Summary
Section 41 Whitfield
When he learns Addie is dying, Whitfield feels guilty over the affair he had with her and decides to go Anse and confess his sins: "all that night I wrestled with Satan" (177). The bridge has been washed away in the torrent but he is nevertheless able to cross. However, he finds out from Tull that Addie is dead, and realizes no one knows about the affair. He interprets this as a divine sign and leaves: "it was He in his infinite wisdom that restrained the tale from her dying lips" (179). Anse never knows.
Section 42 Darl
The wooden-faced Jewel rides ahead to Armstid's farm to borrow a team of mules, and the rest of the family follows. Darl has laid the incapacitated Cash on top of the coffin. Armstid offers them the house for the night but Anse refuses, and they stay in the shed. He eventually accepts the offer of supper by saying he was doing it for Addie, who would appreciate it. Jewel tends his horse at first with loving care before hitting it violently on the face with the curry-comb.
Section 43 Armstid
Armstid and Anse discuss a replacement team of mules over whiskey and supper. Armstid tells Anse he can use his mules to continue the trek to Jefferson, but Anse once more refuses. Jewel attempts to find Dr. Peabody to tend to Cash's leg but returns with Uncle Billy who cares for animals instead: "a man ain't no different from a horse or a mule" (185). The following morning Anse rides Jewel's horse to inquire about buying a team of mules. Vardaman fights off the buzzards hopping around his mother's coffin. Lula Armstid repeats "its an outrage," and Darl refuses to help Jewel move the wagon out of the shed. Upon his return from the Snopes, who are characters also found in other Faulkner novels, Anse tells them he has purchased a team to replace the drowned mules by mortgaging his cultivator and seeder, the money Cash was saving to buy a gramophone and some of the money for his teeth. He also said he sold Jewel's horse. Shell-shocked, Jewel rides away but Eustace Grimm brings the mules in the morning, Jewel having relinquished the horse to the Snopes.
Section 44 Vardaman
Vardaman continues to watch the buzzards circling above as the family continues their journey: "now there are seven of them, in little tall black circles" (194). Darl suggests Dewey Dell sell Cora Tull's cake in Mottson which they will reach the following day.
Section 45 Moseley
In Mottson, Dewey Dell walks barefoot around a drugstore and catches the owner Moseley's attention. After he asks if he can help her, he is shocked to learn she is looking for something that will cause an abortion: "me, a respectable druggist that's kept store and raised a family and been a church-member for fifty-six years in this town" (202). She tells him that Lafe told her she could find help for the ten dollars he gave her at the drugstore, and Moseley suggests she marry Lafe. After Dewey Dell leaves, Moseley's assistant informs him that the Mottson marshal had a run-in with Anse earlier concerning the stench from the wagon. It's now been eight days since Addie died, and the people in the town stand looking at this strange cortege, holding handkerchiefs to their faces. The assistant also tells Moseley that one of the sons was seen buying cement to set his brother's leg.
Analysis
The textual italics which begin in Section 42 isolate what Darl thinks about Jewel while the non-italicized text refers to the other members of the family. Here Darl's mind alters between both. This lack of concentration or focus, or, others might argue, intense concentration and focus might suggest madness. Once again, readers should consider Darl is mad.

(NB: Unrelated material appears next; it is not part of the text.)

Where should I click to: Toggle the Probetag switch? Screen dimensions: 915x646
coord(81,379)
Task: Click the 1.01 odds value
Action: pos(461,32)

The odd procession progresses. The uncomplaining Cash, whose father refuses to leave him in Armstid's bed, is in bad shape. He is vomiting because of the intense pain, which is intensified by the moving wagon. He can only stretch out on top of the coffin in which Addie's body continues to decay now at an even more rapid rate thanks to the river water. Jewel gives up his horse despite his intense love for the animal but he realizes this sacrifice is the only way to get his mother to Jefferson.
If possible, Vardaman is becoming even stranger. As the ever-increasing number of buzzards continue to circle above, he attempts to understand that if, as he believes, his mother is a fish and Jewel's mother is a horse, what then does that make Jewel and himself? This seems like the ultimate comedy of errors.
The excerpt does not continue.